PROVIDED INFORMATION
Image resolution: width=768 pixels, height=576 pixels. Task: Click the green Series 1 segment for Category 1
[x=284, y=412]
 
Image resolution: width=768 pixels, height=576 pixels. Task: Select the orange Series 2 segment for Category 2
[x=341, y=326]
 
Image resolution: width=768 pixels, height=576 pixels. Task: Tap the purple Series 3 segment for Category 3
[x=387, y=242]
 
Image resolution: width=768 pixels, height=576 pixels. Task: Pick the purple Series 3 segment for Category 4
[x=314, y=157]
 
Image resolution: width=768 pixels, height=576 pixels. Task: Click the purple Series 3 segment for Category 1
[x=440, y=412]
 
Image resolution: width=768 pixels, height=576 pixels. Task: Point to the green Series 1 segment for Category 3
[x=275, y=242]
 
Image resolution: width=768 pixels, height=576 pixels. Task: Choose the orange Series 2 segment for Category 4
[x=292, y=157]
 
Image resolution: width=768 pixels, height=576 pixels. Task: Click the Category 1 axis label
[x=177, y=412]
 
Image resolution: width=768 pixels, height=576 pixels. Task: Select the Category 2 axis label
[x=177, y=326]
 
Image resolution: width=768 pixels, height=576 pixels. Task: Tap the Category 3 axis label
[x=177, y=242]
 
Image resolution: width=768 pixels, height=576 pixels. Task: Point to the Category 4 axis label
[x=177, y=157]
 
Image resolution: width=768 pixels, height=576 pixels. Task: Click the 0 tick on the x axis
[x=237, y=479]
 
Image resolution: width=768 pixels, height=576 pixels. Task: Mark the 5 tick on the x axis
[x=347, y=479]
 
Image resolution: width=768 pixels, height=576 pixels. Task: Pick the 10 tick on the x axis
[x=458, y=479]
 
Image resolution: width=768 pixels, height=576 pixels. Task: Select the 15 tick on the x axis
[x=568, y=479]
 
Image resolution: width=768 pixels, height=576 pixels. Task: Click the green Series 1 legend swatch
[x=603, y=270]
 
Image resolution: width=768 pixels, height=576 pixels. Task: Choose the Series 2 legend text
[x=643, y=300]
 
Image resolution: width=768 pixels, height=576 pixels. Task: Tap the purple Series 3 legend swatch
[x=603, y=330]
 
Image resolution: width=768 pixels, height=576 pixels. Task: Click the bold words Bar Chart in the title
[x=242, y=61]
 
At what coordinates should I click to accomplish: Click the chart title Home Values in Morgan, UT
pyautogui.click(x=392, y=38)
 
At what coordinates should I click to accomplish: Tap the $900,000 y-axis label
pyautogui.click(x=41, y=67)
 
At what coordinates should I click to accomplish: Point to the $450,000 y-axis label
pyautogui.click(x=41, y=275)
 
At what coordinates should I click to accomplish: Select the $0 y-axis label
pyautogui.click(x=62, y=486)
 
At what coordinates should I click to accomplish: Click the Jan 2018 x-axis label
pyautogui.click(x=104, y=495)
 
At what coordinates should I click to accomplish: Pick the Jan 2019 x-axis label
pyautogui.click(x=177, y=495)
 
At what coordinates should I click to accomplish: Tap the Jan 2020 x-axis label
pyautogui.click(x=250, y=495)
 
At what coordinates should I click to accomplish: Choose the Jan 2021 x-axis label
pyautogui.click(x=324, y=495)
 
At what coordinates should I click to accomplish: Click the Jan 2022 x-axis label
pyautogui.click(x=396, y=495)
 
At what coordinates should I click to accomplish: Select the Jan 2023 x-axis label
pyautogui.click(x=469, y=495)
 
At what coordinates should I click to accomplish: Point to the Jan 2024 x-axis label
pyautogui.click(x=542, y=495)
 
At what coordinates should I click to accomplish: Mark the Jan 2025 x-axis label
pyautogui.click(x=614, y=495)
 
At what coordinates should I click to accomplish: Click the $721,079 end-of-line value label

TASK GOAL
Shift the answer coordinates by adding 140 to every x and y value. Then write the rows above out again, with their requests, starting at the row that contains "the $900,000 y-axis label" and ending at the row that contains "pyautogui.click(x=324, y=495)".

EXERCISE ANSWER
At what coordinates should I click to accomplish: Tap the $900,000 y-axis label
pyautogui.click(x=181, y=207)
 
At what coordinates should I click to accomplish: Point to the $450,000 y-axis label
pyautogui.click(x=181, y=415)
 
At what coordinates should I click to accomplish: Select the $0 y-axis label
pyautogui.click(x=202, y=626)
 
At what coordinates should I click to accomplish: Click the Jan 2018 x-axis label
pyautogui.click(x=244, y=635)
 
At what coordinates should I click to accomplish: Pick the Jan 2019 x-axis label
pyautogui.click(x=317, y=635)
 
At what coordinates should I click to accomplish: Tap the Jan 2020 x-axis label
pyautogui.click(x=390, y=635)
 
At what coordinates should I click to accomplish: Choose the Jan 2021 x-axis label
pyautogui.click(x=464, y=635)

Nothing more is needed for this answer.